Jane_Goodall The New York Post reports that the Jane Goodall Institute for Wildlife Research, Education and Conservation is suing Sprout Foods in a $720,000 breach of contract claim.  We have not been able to locate an online version of the complaint, but media reports suggest that the Goodall Institute agreed to help market a new baby food to be named "Janey Baby" in return for an estimated $850,000 in royalties.  According to the Post, the Institute derives some of its revenue by permitting Jane Goodall's name to be linked with products that are appropriate for association with that name.  Since the Goodall name is associated with chimpanzees (and don't worry, we are aware that the picture at left does not contain a chimp), it's not clear to me why that's the name you would want on your baby food, but SpongeBob is on my daughter's toothpaste, despite the fact that we've never associated him with good personal hygiene.  Marketing is indeed a mysterious field.  

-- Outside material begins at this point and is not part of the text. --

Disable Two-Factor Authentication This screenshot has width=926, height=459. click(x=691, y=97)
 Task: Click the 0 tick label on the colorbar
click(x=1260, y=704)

Despite ambitious plans for the new food, and despite the fact that Goodall herself went out to Oregon to visit Sprout's organic farm, Sprout never brought the product to market and never paid the institute its fee.  Sprout's primary defense appears to be that the contract was negotiated with its former CEO who was not "authorized" to enter into such an agreement.  Hmmm.  Although Sprout is defending itself against the charge of contractual breach, it is also "begun discussions with the institute concerning a revised relationship that would be of substantial benefit to both parties," according to the Post.  

If your best argument is that your CEO was not an authorized agent on a contract that apparently was partly performed, discussing a revised relationship seems like a good option.